AIM OF THE EXERCISE.
Copy out the entries word for word, from the beginning through the line containing "[button] (111, 85)", including that line. Leave out the pictures.

ENTRIES.

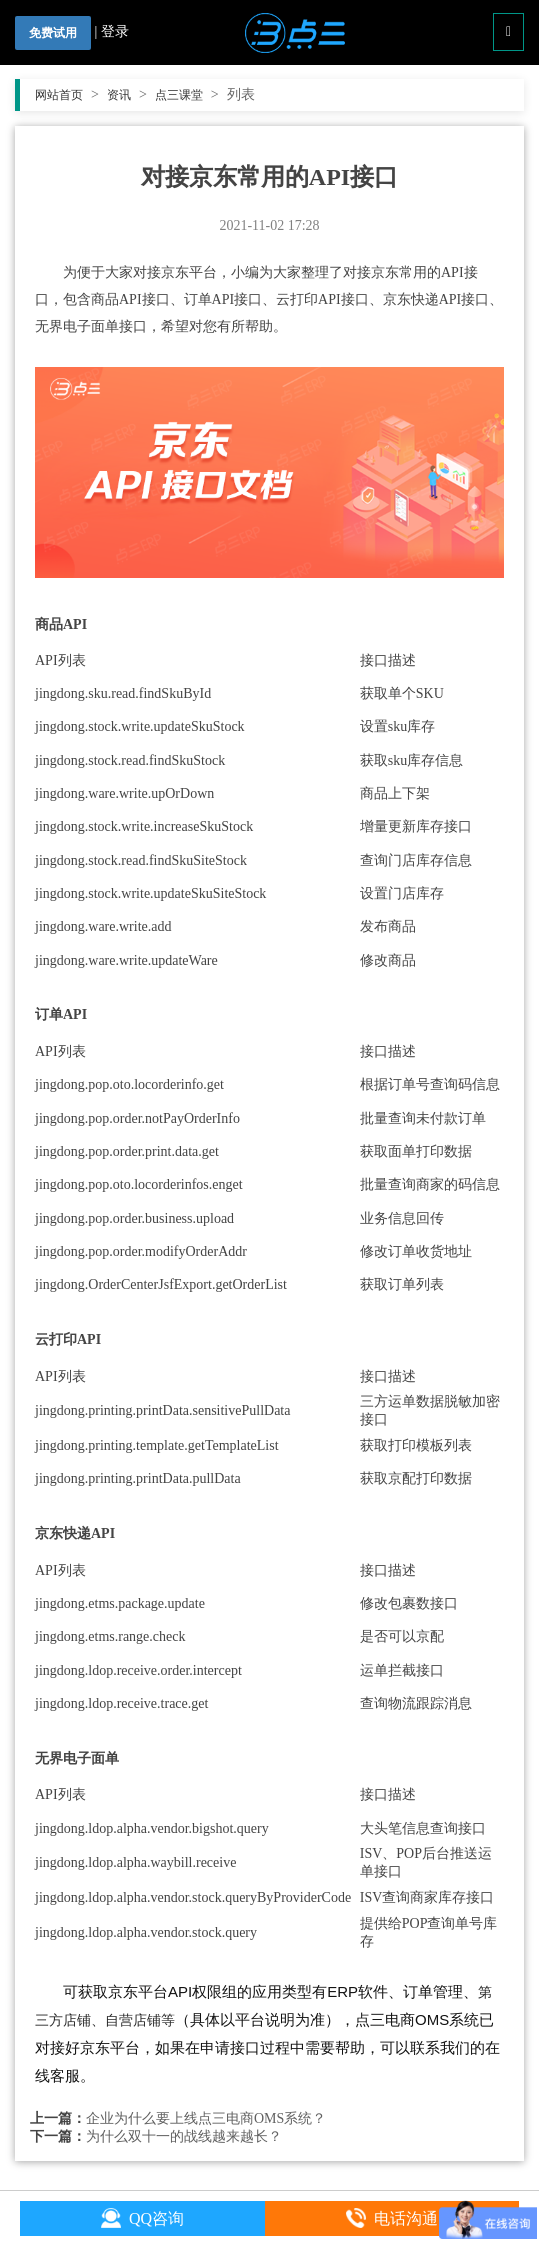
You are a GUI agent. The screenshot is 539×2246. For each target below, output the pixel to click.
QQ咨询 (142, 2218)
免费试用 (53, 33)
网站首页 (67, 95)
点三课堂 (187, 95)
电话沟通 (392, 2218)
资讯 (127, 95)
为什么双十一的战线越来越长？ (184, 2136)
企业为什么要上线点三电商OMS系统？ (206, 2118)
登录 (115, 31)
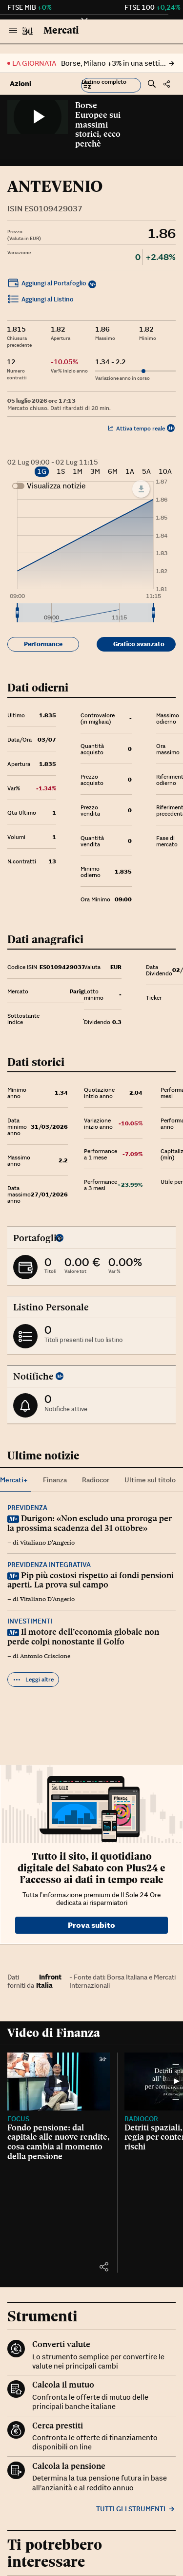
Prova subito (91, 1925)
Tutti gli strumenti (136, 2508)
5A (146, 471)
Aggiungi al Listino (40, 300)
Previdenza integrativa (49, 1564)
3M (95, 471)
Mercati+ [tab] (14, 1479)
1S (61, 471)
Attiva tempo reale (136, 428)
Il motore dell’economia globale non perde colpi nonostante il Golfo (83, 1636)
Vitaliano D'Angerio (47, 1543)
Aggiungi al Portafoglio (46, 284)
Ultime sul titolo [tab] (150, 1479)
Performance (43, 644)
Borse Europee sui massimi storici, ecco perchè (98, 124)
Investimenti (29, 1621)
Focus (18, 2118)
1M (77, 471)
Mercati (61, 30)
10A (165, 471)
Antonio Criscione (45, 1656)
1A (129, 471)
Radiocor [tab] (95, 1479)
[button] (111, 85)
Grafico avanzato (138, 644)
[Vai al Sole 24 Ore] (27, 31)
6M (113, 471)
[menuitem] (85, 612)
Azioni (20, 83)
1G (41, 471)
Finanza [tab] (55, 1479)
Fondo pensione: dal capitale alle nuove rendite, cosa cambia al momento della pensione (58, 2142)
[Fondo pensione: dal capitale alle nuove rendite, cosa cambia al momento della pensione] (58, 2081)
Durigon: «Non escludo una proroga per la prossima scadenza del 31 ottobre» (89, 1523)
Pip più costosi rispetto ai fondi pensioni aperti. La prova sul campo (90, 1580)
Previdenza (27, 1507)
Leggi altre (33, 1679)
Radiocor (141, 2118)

RESULT BELOW.
You are a GUI agent. The screenshot is 539×2246. For each target below, output the pixel to click.
QQ咨询 (142, 2218)
免费试用 (53, 33)
网站首页 (67, 95)
点三课堂 (187, 95)
电话沟通 (392, 2218)
资讯 (127, 95)
为什么双十一的战线越来越长？ (184, 2136)
企业为什么要上线点三电商OMS系统？ (206, 2118)
登录 (115, 31)
Prova subito (91, 1925)
Tutti gli strumenti (136, 2508)
5A (146, 471)
Aggiungi al Listino (40, 300)
Previdenza integrativa (49, 1564)
3M (95, 471)
Mercati+ [tab] (14, 1479)
1S (61, 471)
Attiva tempo reale (136, 428)
Il motore dell’economia globale non perde colpi nonostante il Golfo (83, 1636)
Vitaliano D'Angerio (47, 1543)
Aggiungi al Portafoglio (46, 284)
Ultime sul titolo [tab] (150, 1479)
Performance (43, 644)
Borse Europee sui massimi storici, ecco perchè (98, 124)
Investimenti (29, 1621)
Focus (18, 2118)
1M (77, 471)
Mercati (61, 30)
10A (165, 471)
Antonio Criscione (45, 1656)
1A (129, 471)
Radiocor [tab] (95, 1479)
[button] (111, 85)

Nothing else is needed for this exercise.